Many city governments across the US are working to increase their green spaces in an effort to reduce climate impacts, support biodiversity, and make cities more livable. Shannon LaDeau is involved in several efforts to better define and understand what biodiversity means in urban environments, and to evaluate the impacts of urban greening, including unanticipated side effects.
LaDeau is investigating the processes by which canopy vegetation is distributed throughout cities, and how this vegetation impacts local biodiversity and environmental justice. Prior work has demonstrated the importance of large, old trees in providing vegetation-based ecosystem services. Their distribution across the urban landscape reflects decades of human decision-making and investment. Large, old trees are often absent in neighborhoods where property values have been persistently devalued, resulting in a wealth-gap in equitable distribution of canopy cover. Effects are felt to this day, with recent work showing canopy cover increases are greatest in locations where these old trees persist. Additionally, this work has shown that in Baltimore, the biodiversity benefits of street trees are also concentrated in wealthier neighborhoods, and that non-native street trees are more common in low income neighborhoods across the City.

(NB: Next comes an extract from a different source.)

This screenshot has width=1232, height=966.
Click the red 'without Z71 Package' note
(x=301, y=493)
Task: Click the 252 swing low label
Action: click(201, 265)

The uneven distribution of urban vegetation can also influence important health outcomes. For example, LaDeau and her colleagues have found that less affluent areas of Baltimore have more and larger mosquitoes, linked in part with unmanaged vegetation, making these neighborhoods more vulnerable to mosquito-borne diseases.
When Baltimore residents were given digital cameras to document environmental amenities and disamenities in their local neighborhoods, LaDeau and colleagues found that unmanaged vegetation was a stressor that often limited local support for future greening efforts. Larger survey tools also highlighted linkages between mosquito and rodent exposure with perceptions of vegetation as a top environmental problem.
In an upcoming project, LaDeau plans to examine what urban biodiversity means to different groups of people, and what it may take to produce equitable and just urban conservation in a climate-changed future.